引用文:
[聴く]を仕事にする女性達との三者座談会。前回語られた“聴くためのマインド”に続き、聴ける力がどのようなもので構成されているか、という話にテーマが移っていきました。
ワタ:「あの人が発言すると何かが違う」という人には、どうすればなれるのか。具体的には、その人が発言することで議論がより深まったり、場の雰囲気がよくなったり、そういう発言には何が必要なのか、どうしたらそのスキルが得られるのか。そういうことが知りたいんですよね。
ゆに:なるほどね。そこで、会議をうまく進める力量の1つとして、これからは[聴ける力量]が問われてくると思うんですが、どうでしょう? [聴ける力量]をスキル分解してみます。
①「本当に言いたいことは何なのか」に戻れる力
ゆに:田中さんのおっしゃった「解決に急ぐのではなく」「じっくりゆっくり」「解決の糸口を探す」という言葉が分かるなあと思って聴いてました。会議を絵にしていると「みんな何をそんなに急いでるの?」と思うことが本当にたくさんある。
奥山:うんうん。
ゆに:先日ミヒャエル・エンデの『モモ』を読んだら、急いでいるときほど実はゆっくり歩かないと進めないという小路で、「もうちょっとはやく歩けない?」というモモに、亀が甲羅でメッセージを送るんです。「オソイホド ハヤイ(遅いほど早い)」って。これを読んだとき、そう!そう!と思って。
田中:メディエーターは、当事者同士のお話し合いを助けていくとき、"解決案"を提示することは目的としていないんです。「本当に双方が言いたいことは何なのか」ということに「もう1回戻ってみる」ことが大事ですね。もしからしたらお二人の糸口が違ったのかもしれない。AさんとBさんの糸口が違っているように、メディエーターである自分もAさんやBさんと糸口が違っていたかもしれない。こういうところを、いかに早く見つけられるか。

収集データ:
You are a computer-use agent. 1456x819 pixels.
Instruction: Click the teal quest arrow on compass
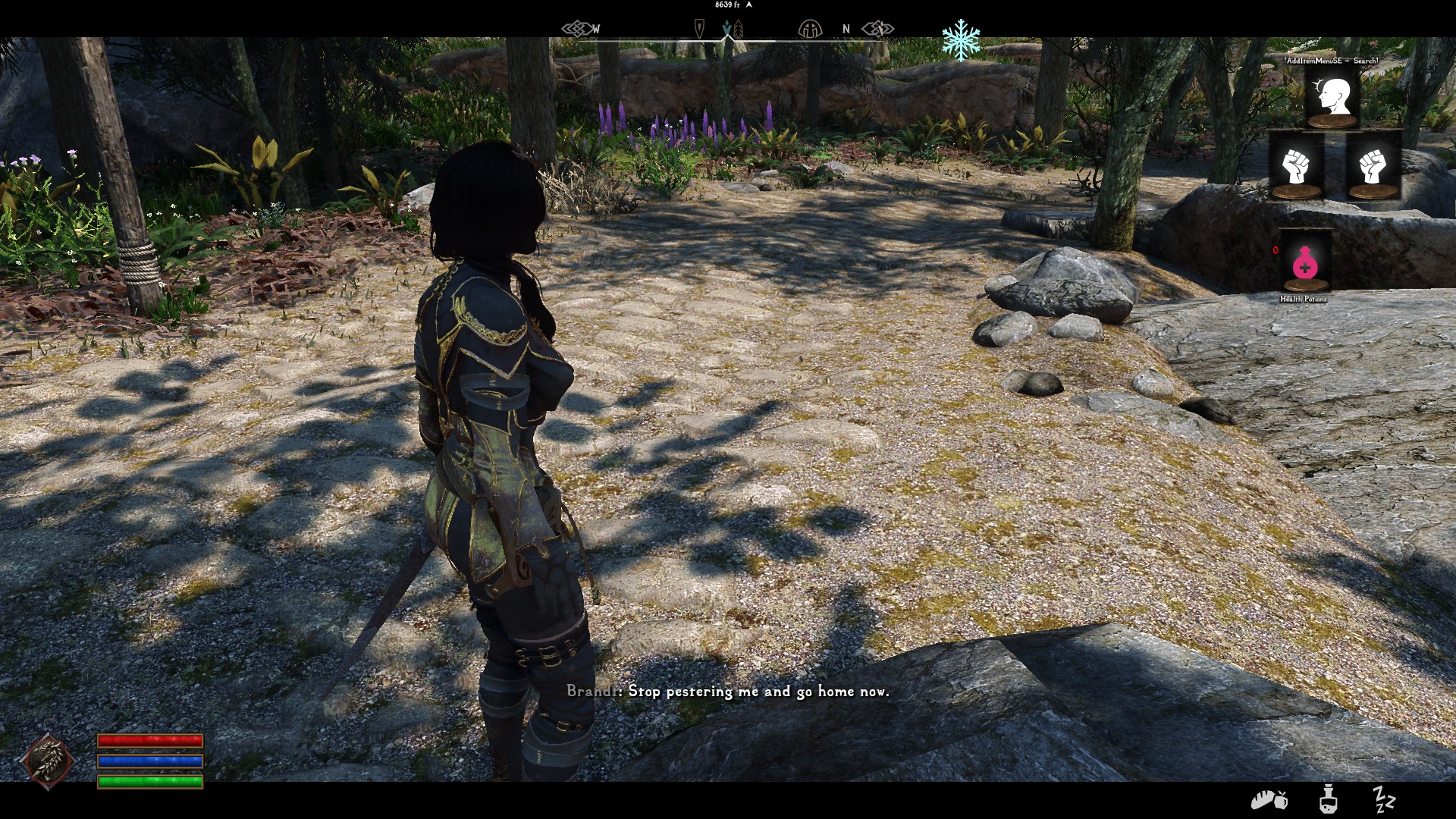(x=727, y=30)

やること:
A – 引用文の「[聴く]を仕事にする女性達と」から「量]をスキル分解してみます。」までのすべてを、「会議」を「ミーティング」に置き換えて書き直す。
B – 引用文で発言している人の名前を、すべて挙げる。

問題の解答:
A –
[聴く]を仕事にする女性達との三者座談会。前回語られた“聴くためのマインド”に続き、聴ける力がどのようなもので構成されているか、という話にテーマが移っていきました。
ワタ:「あの人が発言すると何かが違う」という人には、どうすればなれるのか。具体的には、その人が発言することで議論がより深まったり、場の雰囲気がよくなったり、そういう発言には何が必要なのか、どうしたらそのスキルが得られるのか。そういうことが知りたいんですよね。
ゆに:なるほどね。そこで、ミーティングをうまく進める力量の1つとして、これからは[聴ける力量]が問われてくると思うんですが、どうでしょう? [聴ける力量]をスキル分解してみます。

B – ワタ、ゆに、奥山、田中